### How to complete this task
Your output must match the records exactly, line for line.

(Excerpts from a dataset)

**********

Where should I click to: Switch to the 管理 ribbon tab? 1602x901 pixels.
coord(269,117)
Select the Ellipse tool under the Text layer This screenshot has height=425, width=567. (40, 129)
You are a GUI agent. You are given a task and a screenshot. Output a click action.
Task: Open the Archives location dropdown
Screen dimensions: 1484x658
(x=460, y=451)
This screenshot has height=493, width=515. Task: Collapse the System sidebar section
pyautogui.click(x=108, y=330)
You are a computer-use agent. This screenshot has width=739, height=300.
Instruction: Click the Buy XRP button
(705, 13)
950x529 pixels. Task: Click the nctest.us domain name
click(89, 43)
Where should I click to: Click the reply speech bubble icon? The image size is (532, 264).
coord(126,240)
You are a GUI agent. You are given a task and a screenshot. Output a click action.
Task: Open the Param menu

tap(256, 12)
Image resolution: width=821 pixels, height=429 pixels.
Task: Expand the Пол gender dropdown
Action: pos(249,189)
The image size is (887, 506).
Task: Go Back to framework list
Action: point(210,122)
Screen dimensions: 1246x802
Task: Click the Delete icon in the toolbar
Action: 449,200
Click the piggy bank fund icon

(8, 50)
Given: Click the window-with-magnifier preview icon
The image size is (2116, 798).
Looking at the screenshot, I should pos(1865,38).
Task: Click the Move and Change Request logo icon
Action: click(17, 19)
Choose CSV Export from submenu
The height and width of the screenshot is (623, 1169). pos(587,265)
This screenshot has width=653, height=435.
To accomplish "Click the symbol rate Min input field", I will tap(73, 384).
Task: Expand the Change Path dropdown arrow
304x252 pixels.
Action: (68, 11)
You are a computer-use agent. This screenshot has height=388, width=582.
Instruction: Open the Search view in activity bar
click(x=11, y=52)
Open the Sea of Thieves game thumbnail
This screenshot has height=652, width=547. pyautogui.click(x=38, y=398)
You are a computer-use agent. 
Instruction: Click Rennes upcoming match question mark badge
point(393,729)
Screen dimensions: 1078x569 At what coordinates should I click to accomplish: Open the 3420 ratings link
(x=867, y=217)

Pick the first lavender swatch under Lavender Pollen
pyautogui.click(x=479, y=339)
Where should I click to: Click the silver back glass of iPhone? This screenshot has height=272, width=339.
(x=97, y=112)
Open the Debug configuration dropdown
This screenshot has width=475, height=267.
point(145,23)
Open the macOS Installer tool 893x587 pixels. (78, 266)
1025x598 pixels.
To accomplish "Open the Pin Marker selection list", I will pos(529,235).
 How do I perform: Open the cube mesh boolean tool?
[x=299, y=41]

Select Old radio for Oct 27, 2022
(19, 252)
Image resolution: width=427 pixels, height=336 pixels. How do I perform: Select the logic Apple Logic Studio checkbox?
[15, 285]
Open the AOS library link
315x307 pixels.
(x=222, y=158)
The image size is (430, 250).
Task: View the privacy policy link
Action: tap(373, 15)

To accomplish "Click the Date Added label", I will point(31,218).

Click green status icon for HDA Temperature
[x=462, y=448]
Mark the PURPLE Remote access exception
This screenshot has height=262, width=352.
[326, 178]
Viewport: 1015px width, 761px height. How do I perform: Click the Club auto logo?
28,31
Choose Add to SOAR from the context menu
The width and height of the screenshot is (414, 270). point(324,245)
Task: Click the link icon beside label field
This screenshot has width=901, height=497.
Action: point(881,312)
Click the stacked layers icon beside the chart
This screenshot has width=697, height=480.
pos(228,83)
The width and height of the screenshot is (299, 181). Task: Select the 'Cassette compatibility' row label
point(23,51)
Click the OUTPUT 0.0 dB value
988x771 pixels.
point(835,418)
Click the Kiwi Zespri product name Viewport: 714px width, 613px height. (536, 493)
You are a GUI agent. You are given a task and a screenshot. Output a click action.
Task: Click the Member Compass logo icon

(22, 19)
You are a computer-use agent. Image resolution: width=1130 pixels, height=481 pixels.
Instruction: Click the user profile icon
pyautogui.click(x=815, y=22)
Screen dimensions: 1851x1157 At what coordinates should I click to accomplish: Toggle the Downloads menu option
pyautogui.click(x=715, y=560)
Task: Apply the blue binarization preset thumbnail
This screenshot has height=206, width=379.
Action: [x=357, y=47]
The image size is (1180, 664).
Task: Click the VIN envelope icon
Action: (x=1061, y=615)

**********

### The answer
Where should I click to: Switch to the 管理 ribbon tab? 1602x901 pixels.
coord(269,117)
Select the Ellipse tool under the Text layer This screenshot has height=425, width=567. (40, 129)
You are a GUI agent. You are given a task and a screenshot. Output a click action.
Task: Open the Archives location dropdown
Screen dimensions: 1484x658
(x=460, y=451)
This screenshot has height=493, width=515. Task: Collapse the System sidebar section
pyautogui.click(x=108, y=330)
You are a computer-use agent. This screenshot has width=739, height=300.
Instruction: Click the Buy XRP button
(705, 13)
950x529 pixels. Task: Click the nctest.us domain name
click(89, 43)
Where should I click to: Click the reply speech bubble icon? The image size is (532, 264).
coord(126,240)
You are a GUI agent. You are given a task and a screenshot. Output a click action.
Task: Open the Param menu

tap(256, 12)
Image resolution: width=821 pixels, height=429 pixels.
Task: Expand the Пол gender dropdown
Action: pos(249,189)
The image size is (887, 506).
Task: Go Back to framework list
Action: point(210,122)
Screen dimensions: 1246x802
Task: Click the Delete icon in the toolbar
Action: 449,200
Click the piggy bank fund icon

(8, 50)
Given: Click the window-with-magnifier preview icon
The image size is (2116, 798).
Looking at the screenshot, I should pos(1865,38).
Task: Click the Move and Change Request logo icon
Action: click(17, 19)
Choose CSV Export from submenu
The height and width of the screenshot is (623, 1169). pos(587,265)
This screenshot has width=653, height=435.
To accomplish "Click the symbol rate Min input field", I will tap(73, 384).
Task: Expand the Change Path dropdown arrow
304x252 pixels.
Action: (68, 11)
You are a computer-use agent. This screenshot has height=388, width=582.
Instruction: Open the Search view in activity bar
click(x=11, y=52)
Open the Sea of Thieves game thumbnail
This screenshot has height=652, width=547. pyautogui.click(x=38, y=398)
You are a computer-use agent. 
Instruction: Click Rennes upcoming match question mark badge
point(393,729)
Screen dimensions: 1078x569 At what coordinates should I click to accomplish: Open the 3420 ratings link
(x=867, y=217)

Pick the first lavender swatch under Lavender Pollen
pyautogui.click(x=479, y=339)
Where should I click to: Click the silver back glass of iPhone? This screenshot has height=272, width=339.
(x=97, y=112)
Open the Debug configuration dropdown
This screenshot has width=475, height=267.
point(145,23)
Open the macOS Installer tool 893x587 pixels. (78, 266)
1025x598 pixels.
To accomplish "Open the Pin Marker selection list", I will pos(529,235).
 How do I perform: Open the cube mesh boolean tool?
[x=299, y=41]

Select Old radio for Oct 27, 2022
(19, 252)
Image resolution: width=427 pixels, height=336 pixels. How do I perform: Select the logic Apple Logic Studio checkbox?
[15, 285]
Open the AOS library link
315x307 pixels.
(x=222, y=158)
The image size is (430, 250).
Task: View the privacy policy link
Action: tap(373, 15)

To accomplish "Click the Date Added label", I will point(31,218).

Click green status icon for HDA Temperature
[x=462, y=448]
Mark the PURPLE Remote access exception
This screenshot has height=262, width=352.
[326, 178]
Viewport: 1015px width, 761px height. How do I perform: Click the Club auto logo?
28,31
Choose Add to SOAR from the context menu
The width and height of the screenshot is (414, 270). point(324,245)
Task: Click the link icon beside label field
This screenshot has width=901, height=497.
Action: point(881,312)
Click the stacked layers icon beside the chart
This screenshot has width=697, height=480.
pos(228,83)
The width and height of the screenshot is (299, 181). Task: Select the 'Cassette compatibility' row label
point(23,51)
Click the OUTPUT 0.0 dB value
988x771 pixels.
point(835,418)
Click the Kiwi Zespri product name Viewport: 714px width, 613px height. (536, 493)
You are a GUI agent. You are given a task and a screenshot. Output a click action.
Task: Click the Member Compass logo icon

(22, 19)
You are a computer-use agent. Image resolution: width=1130 pixels, height=481 pixels.
Instruction: Click the user profile icon
pyautogui.click(x=815, y=22)
Screen dimensions: 1851x1157 At what coordinates should I click to accomplish: Toggle the Downloads menu option
pyautogui.click(x=715, y=560)
Task: Apply the blue binarization preset thumbnail
This screenshot has height=206, width=379.
Action: [x=357, y=47]
The image size is (1180, 664).
Task: Click the VIN envelope icon
Action: (x=1061, y=615)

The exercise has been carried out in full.